■ WHAT IS REQUIRED
Copy the following lines without any change, across all of the records.
Start MATERIAL FOR THIS TASK
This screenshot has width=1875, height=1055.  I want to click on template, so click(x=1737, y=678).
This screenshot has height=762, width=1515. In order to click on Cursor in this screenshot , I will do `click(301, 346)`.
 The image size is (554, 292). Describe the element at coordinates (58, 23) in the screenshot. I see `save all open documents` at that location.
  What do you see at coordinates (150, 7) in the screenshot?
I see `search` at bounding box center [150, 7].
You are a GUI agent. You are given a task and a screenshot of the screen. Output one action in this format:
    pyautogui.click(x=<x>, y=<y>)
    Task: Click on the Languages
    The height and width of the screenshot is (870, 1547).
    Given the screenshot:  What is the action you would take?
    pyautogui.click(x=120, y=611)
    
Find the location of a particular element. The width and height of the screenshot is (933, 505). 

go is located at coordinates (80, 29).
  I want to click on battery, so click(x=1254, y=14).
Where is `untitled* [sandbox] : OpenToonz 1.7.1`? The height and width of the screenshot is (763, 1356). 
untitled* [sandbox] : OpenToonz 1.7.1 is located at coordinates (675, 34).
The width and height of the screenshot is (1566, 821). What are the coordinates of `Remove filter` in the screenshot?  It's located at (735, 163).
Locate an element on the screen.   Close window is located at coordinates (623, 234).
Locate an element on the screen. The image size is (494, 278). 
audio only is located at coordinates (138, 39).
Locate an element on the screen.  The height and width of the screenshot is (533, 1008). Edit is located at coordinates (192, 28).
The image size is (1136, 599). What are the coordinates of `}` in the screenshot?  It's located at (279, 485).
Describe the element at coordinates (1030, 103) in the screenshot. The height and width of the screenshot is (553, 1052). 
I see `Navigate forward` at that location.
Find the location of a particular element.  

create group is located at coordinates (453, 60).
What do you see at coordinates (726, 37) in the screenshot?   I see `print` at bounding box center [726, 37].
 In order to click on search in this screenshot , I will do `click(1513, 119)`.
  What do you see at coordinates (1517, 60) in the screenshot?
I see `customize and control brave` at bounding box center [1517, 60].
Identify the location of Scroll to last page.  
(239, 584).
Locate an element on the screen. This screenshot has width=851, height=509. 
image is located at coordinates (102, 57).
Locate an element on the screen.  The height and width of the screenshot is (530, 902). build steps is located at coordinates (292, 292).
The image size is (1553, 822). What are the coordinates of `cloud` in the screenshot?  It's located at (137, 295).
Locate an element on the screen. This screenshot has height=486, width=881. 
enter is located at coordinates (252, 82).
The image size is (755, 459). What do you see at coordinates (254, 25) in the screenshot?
End MATERIAL FOR THIS TASK
■ ANSWER TO THIS EXERCISE
This screenshot has width=1875, height=1055.  I want to click on template, so click(x=1737, y=678).
This screenshot has height=762, width=1515. In order to click on Cursor in this screenshot , I will do `click(301, 346)`.
 The image size is (554, 292). Describe the element at coordinates (58, 23) in the screenshot. I see `save all open documents` at that location.
  What do you see at coordinates (150, 7) in the screenshot?
I see `search` at bounding box center [150, 7].
You are a GUI agent. You are given a task and a screenshot of the screen. Output one action in this format:
    pyautogui.click(x=<x>, y=<y>)
    Task: Click on the Languages
    The height and width of the screenshot is (870, 1547).
    Given the screenshot:  What is the action you would take?
    pyautogui.click(x=120, y=611)
    
Find the location of a particular element. The width and height of the screenshot is (933, 505). 

go is located at coordinates (80, 29).
  I want to click on battery, so click(x=1254, y=14).
Where is `untitled* [sandbox] : OpenToonz 1.7.1`? The height and width of the screenshot is (763, 1356). 
untitled* [sandbox] : OpenToonz 1.7.1 is located at coordinates (675, 34).
The width and height of the screenshot is (1566, 821). What are the coordinates of `Remove filter` in the screenshot?  It's located at (735, 163).
Locate an element on the screen.   Close window is located at coordinates (623, 234).
Locate an element on the screen. The image size is (494, 278). 
audio only is located at coordinates (138, 39).
Locate an element on the screen.  The height and width of the screenshot is (533, 1008). Edit is located at coordinates (192, 28).
The image size is (1136, 599). What are the coordinates of `}` in the screenshot?  It's located at (279, 485).
Describe the element at coordinates (1030, 103) in the screenshot. The height and width of the screenshot is (553, 1052). 
I see `Navigate forward` at that location.
Find the location of a particular element.  

create group is located at coordinates (453, 60).
What do you see at coordinates (726, 37) in the screenshot?   I see `print` at bounding box center [726, 37].
 In order to click on search in this screenshot , I will do `click(1513, 119)`.
  What do you see at coordinates (1517, 60) in the screenshot?
I see `customize and control brave` at bounding box center [1517, 60].
Identify the location of Scroll to last page.  
(239, 584).
Locate an element on the screen. This screenshot has width=851, height=509. 
image is located at coordinates (102, 57).
Locate an element on the screen.  The height and width of the screenshot is (530, 902). build steps is located at coordinates (292, 292).
The image size is (1553, 822). What are the coordinates of `cloud` in the screenshot?  It's located at (137, 295).
Locate an element on the screen. This screenshot has height=486, width=881. 
enter is located at coordinates (252, 82).
The image size is (755, 459). What do you see at coordinates (254, 25) in the screenshot?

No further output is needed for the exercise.